His self-absorbed aunt counters that she did not hear him say anything about his boots. But later Nicholas is proven right again. Of course, the coup de grace against the aunt is Nicholas's manipulation of her command to him this day and her lie to him on the previous day. Since the aunt has forbidden him to enter the gooseberry garden and since she has lied when she refused him strawberry jam with his tea the previous day, contending there was none, Nicholas outsmarts her by manipulating her restrictive commands to him against her.
When she orders him to come into the garden in order to free her from the water tank into which she has fallen, Nicholas says, "I was told I wasn't to go into the gooseberry garden." Further, he pretends, "Your voice doesn't sound like aunt's," suggesting she may be the"Evil One" trying to tempt him. The aunt insists that he "fetch the ladder." Cleverly, Nicholas asks if he may have strawberry jam for tea time, intimating this privilege is a condition for obeying. The aunt gladly agrees, not remembering that she lied the previous day when she did not wish to give him the jam.

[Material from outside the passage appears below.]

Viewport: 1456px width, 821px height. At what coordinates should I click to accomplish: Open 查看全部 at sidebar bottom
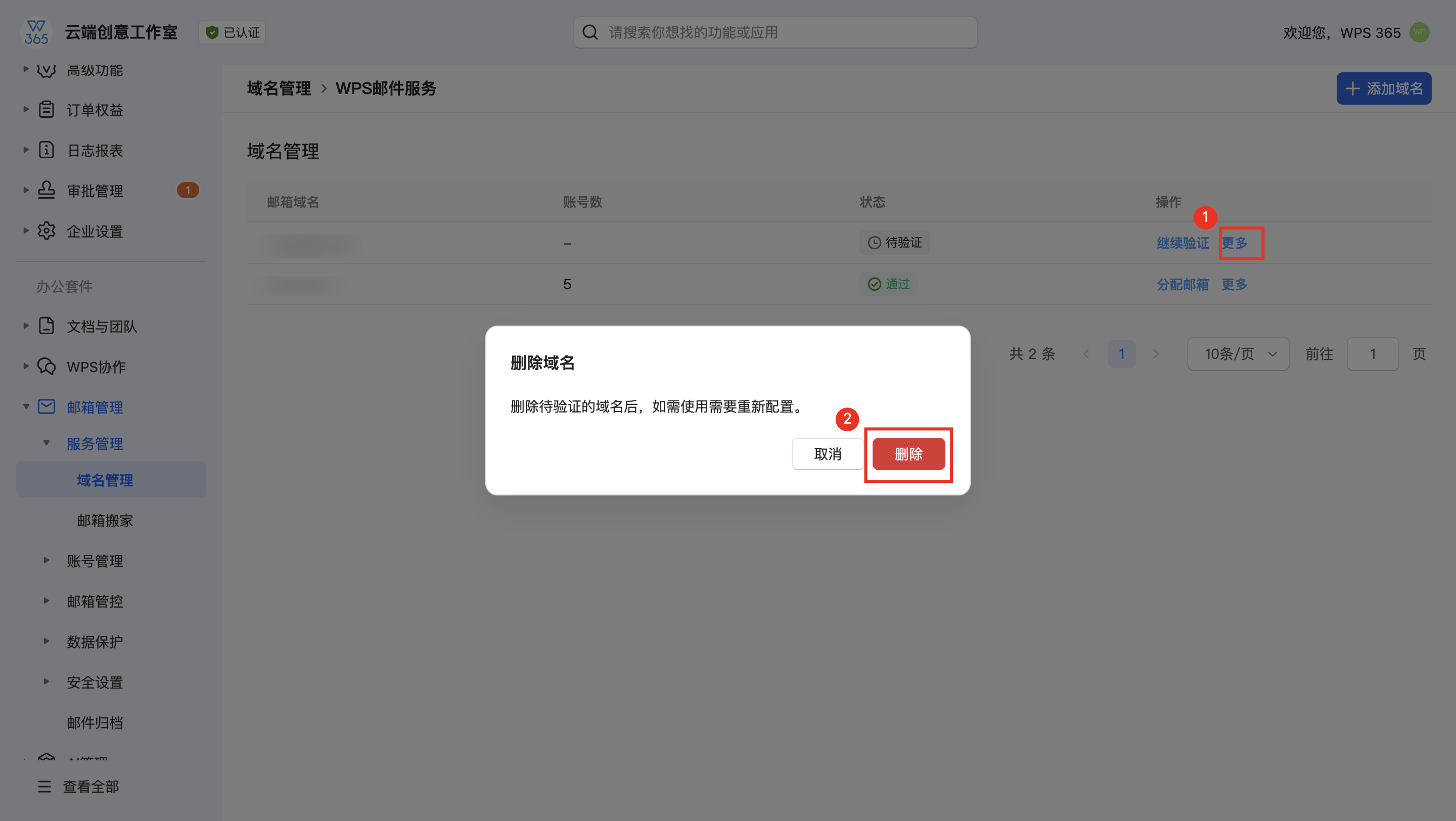[x=90, y=786]
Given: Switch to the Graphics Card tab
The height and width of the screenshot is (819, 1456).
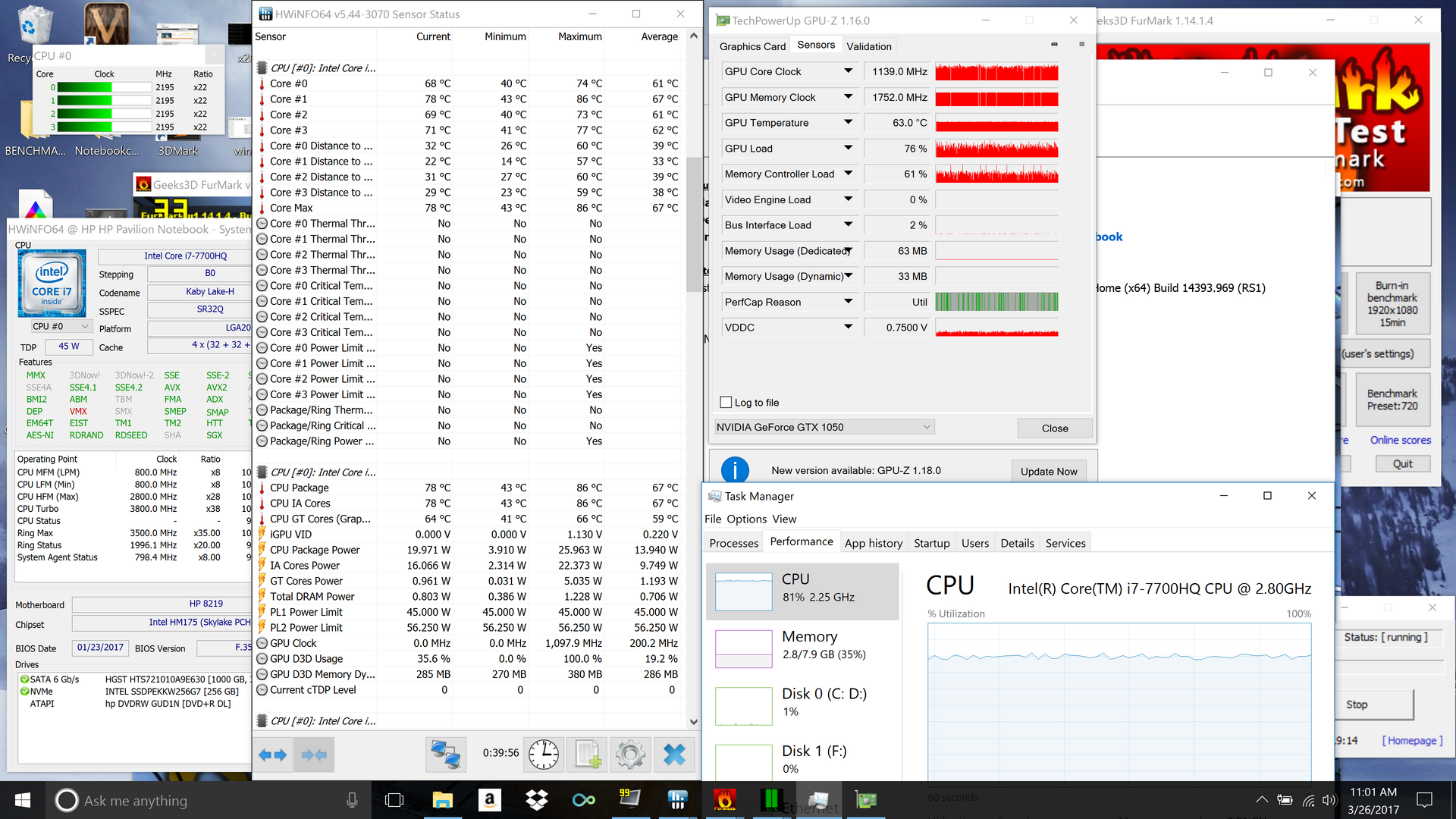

"Now I know that you are the Evil One and not aunt," shouted Nicholas gleefully; "when we asked aunt for strawberry jam yesterday she said there wasn't any. I know there are four jars of it in the store cupboard, because I looked, and of course you know it's there, but she doesn't, because she said there wasn't any. Oh, Devil, you have sold yourself!"
Saki's moral in his satire of the aunt: British ingenuity defeats crass authority every time.